• [GIVEN TEXT]
::::::::
- Episode no.: Season 7 Episode 5
- Directed by: Matt Shakman
- Written by: Dave Hill
- Cinematography by: Robert McLachlan
- Editing by: Katie Weiland
- Original air date: August 13, 2017
- Running time: 58 minutes

Guest appearances
- Jim Broadbent as Archmaester Ebrose; Richard Dormer as Beric Dondarrion; Paul Kaye as Thoros of Myr; Anton Lesser as Qyburn; James Faulkner as Randyll Tarly; Tom Hopper as Dickon Tarly; Tim McInnerny as Robett Glover; Rupert Vansittart as Yohn Royce; Richard Rycroft as Maester Wolkan; Staz Nair as Qhono; Kevin Eldon as a Goldcloak; William Nevin Wilson as Baby Sam; James Robert Wilson as Baby Sam;

Episode chronology
| ← Previous "The Spoils of War" | Next → "Beyond the Wall" |
- Game of Thrones season 7

= Eastwatch =

"Eastwatch" is the fifth episode of the seventh season of HBO's medieval fantasy television series Game of Thrones, and the 65th overall. The episode was written for television by Dave Hill and directed by Matt Shakman, and first aired on HBO on August 13, 2017.

Daenerys forces the surviving soldiers to swear fealty to her, but the Tarlys refuse, and are executed. Meanwhile, Davos Seaworth retrieves Gendry, along with Jon Snow and Jorah Mormont, where they head beyond the Wall along with Tormund, The Hound, and the Brotherhood Without Banners. Arya Stark spies on Littlefinger and discovers a letter that Sansa wrote to her family, requesting their fealty to King Joffrey.
::::::::
• [SET OF TASKS]
A) Quote the "Eastwatch" episode text between "Episode chronology" and "to King Joffrey.", inclusive.
B) According to the "Eastwatch" episode text, who plays Archmaester Ebrose?
C) Proceed with the "Eastwatch" episode text from the point where it stops.
::::::::
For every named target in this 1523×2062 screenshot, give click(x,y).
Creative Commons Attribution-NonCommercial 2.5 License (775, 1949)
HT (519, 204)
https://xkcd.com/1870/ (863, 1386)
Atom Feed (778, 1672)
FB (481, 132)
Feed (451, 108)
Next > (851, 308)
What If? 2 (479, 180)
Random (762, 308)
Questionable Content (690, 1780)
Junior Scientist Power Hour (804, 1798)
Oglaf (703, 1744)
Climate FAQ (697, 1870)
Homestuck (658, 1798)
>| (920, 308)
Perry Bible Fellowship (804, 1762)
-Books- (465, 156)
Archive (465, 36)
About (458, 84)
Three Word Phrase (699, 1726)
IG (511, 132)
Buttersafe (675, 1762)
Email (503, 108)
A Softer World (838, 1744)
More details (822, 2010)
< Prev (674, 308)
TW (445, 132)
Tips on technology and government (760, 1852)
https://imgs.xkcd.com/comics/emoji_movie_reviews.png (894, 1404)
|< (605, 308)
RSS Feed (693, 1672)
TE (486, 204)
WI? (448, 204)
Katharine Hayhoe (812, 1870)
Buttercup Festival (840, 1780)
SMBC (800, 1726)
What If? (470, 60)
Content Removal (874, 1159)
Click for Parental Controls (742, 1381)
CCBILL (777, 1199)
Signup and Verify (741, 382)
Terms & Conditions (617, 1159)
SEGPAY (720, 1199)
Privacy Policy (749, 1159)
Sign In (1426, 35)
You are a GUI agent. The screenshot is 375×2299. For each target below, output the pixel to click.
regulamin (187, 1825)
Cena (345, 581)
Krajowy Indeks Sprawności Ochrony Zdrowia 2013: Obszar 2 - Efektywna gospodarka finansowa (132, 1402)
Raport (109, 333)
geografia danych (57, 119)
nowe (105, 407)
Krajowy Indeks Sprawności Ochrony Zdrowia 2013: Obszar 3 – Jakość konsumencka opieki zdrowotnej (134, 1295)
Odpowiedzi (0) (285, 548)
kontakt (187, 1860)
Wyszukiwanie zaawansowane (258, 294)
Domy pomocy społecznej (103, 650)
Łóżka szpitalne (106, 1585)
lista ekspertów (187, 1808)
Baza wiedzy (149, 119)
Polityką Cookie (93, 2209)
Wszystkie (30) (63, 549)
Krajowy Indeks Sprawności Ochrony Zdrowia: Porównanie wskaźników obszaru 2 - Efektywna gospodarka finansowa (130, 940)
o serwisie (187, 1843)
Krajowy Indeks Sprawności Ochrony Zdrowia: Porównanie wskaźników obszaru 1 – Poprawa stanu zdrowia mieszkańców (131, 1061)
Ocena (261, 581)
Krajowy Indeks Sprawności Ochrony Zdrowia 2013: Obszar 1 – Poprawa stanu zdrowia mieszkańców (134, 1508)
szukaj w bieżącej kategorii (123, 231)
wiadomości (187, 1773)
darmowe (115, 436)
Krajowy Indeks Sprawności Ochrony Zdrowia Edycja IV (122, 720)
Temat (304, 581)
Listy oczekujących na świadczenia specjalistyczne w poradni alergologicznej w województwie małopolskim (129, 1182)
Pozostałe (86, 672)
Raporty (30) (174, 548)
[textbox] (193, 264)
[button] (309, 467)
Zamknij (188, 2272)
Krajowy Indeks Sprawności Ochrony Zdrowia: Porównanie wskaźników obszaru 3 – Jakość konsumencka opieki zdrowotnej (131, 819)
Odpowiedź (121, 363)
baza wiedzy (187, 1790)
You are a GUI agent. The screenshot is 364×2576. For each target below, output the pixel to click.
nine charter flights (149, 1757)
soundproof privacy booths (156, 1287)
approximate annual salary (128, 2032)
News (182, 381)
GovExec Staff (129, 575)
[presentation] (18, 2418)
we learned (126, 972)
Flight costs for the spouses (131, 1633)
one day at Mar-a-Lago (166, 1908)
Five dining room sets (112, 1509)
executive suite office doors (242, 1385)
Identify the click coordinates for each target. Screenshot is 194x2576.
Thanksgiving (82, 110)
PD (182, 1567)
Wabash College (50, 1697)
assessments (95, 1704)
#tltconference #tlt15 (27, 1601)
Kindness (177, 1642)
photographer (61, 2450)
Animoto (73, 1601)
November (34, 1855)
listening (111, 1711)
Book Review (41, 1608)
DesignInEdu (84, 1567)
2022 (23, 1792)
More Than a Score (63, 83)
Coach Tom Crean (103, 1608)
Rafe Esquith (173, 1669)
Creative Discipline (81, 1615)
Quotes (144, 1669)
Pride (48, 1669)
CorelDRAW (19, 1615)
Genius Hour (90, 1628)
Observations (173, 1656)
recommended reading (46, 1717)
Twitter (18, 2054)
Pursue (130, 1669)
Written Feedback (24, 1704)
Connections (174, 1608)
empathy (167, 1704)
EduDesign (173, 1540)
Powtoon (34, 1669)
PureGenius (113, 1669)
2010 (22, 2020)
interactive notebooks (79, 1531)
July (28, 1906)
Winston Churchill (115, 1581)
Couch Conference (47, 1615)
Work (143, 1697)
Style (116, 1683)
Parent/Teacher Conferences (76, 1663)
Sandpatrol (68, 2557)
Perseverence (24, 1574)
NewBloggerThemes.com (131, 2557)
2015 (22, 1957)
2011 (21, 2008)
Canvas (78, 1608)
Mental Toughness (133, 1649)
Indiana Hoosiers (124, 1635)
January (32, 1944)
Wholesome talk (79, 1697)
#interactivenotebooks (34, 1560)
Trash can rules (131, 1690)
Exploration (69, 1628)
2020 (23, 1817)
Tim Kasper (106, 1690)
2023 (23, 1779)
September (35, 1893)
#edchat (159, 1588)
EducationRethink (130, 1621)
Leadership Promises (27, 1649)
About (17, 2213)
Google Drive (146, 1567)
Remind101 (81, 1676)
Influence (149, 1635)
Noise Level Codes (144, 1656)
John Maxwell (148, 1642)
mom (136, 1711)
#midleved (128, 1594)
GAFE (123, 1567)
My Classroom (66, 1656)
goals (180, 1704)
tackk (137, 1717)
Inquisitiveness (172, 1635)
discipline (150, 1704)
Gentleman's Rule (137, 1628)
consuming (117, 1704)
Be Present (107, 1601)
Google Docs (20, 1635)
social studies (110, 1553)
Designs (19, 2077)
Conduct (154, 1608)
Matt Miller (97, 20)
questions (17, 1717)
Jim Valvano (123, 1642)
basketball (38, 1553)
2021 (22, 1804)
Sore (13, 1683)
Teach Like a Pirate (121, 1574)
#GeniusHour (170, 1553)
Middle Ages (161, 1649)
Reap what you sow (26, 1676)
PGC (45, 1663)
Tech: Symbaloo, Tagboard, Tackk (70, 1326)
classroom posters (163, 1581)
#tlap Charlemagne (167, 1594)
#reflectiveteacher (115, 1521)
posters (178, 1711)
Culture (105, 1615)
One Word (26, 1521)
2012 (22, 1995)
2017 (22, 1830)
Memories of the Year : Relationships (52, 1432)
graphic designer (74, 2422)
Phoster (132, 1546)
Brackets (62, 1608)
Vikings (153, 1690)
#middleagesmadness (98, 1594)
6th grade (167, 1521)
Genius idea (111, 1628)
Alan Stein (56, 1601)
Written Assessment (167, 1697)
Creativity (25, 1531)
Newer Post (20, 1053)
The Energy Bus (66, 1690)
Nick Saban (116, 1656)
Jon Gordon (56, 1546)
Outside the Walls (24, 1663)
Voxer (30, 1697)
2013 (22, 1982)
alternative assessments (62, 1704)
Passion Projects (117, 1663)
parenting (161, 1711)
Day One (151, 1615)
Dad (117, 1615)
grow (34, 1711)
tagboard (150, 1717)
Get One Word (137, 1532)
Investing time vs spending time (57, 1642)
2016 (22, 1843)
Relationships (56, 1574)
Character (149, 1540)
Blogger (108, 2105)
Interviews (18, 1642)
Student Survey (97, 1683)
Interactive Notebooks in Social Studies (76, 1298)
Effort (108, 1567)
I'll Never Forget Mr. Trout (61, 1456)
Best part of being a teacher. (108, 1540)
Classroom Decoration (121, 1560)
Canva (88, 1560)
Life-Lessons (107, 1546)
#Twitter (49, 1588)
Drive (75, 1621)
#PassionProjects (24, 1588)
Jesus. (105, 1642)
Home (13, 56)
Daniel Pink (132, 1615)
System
::::::::
• [WRITTEN RESPONSES]
A)
Episode chronology
| ← Previous "The Spoils of War" | Next → "Beyond the Wall" |
- Game of Thrones season 7

= Eastwatch =

"Eastwatch" is the fifth episode of the seventh season of HBO's medieval fantasy television series Game of Thrones, and the 65th overall. The episode was written for television by Dave Hill and directed by Matt Shakman, and first aired on HBO on August 13, 2017.

Daenerys forces the surviving soldiers to swear fealty to her, but the Tarlys refuse, and are executed. Meanwhile, Davos Seaworth retrieves Gendry, along with Jon Snow and Jorah Mormont, where they head beyond the Wall along with Tormund, The Hound, and the Brotherhood Without Banners. Arya Stark spies on Littlefinger and discovers a letter that Sansa wrote to her family, requesting their fealty to King Joffrey.

B) Jim Broadbent

C)
The title of the episode refers to the namesake place at which the final sequence takes place. "Eastwatch" received praise from critics, who listed Jon Snow's interaction with Drogon, Lena Headey's performance as Cersei Lannister, Gendry's return, and the tension between Arya and Littlefinger as highlights of the episode. In the United States, the episode achieved a viewership of 10.72 million in its initial broadcast, the highest of any episode in the first seven seasons.

This episode marks the final appearance of Tom Hopper (Dickon Tarly) and James Faulkner (Randyll Tarly).

==Plot==
===On the Roseroad===
After the battle, Bronn pulls Jaime ashore and they recognize they cannot defeat Daenerys with Dothraki and three dragons on her side. Daenerys has Randyll Tarly and his son Dickon, who both refuse to swear fealty to her, incinerated by Drogon despite Tyrion's protests. The remaining soldiers bend the knee.

===At Winterfell===
Bran, who can see the White Walker army approaching the Wall, requests that ravens be sent throughout the Seven Kingdoms to warn of the imposing threat.

Arya witnesses Sansa declining two northern lords' suggestion that Sansa should rule the North and she privately accuses Sansa of wanting to displace Jon. Littlefinger surreptitiously lets Arya see the letter Cersei forced Sansa to write after King Robert died in the first season, asking Robb to swear fealty to King Joffrey ("The Pointy End").

===In Oldtown===
Archmaester Ebrose discusses Bran's message with other Archmaesters. Sam tries to get them to use their influence to prepare Westeros for war against the White Walkers. Archmaester Ebrose decides the matter needs further study. Sam transcribes a High Septon's journal as Gilly reads from it. Sam, frustrated with the Archmaester's lack of action against the White Walkers, steals documents from the library and leaves Oldtown with Gilly and Little Sam.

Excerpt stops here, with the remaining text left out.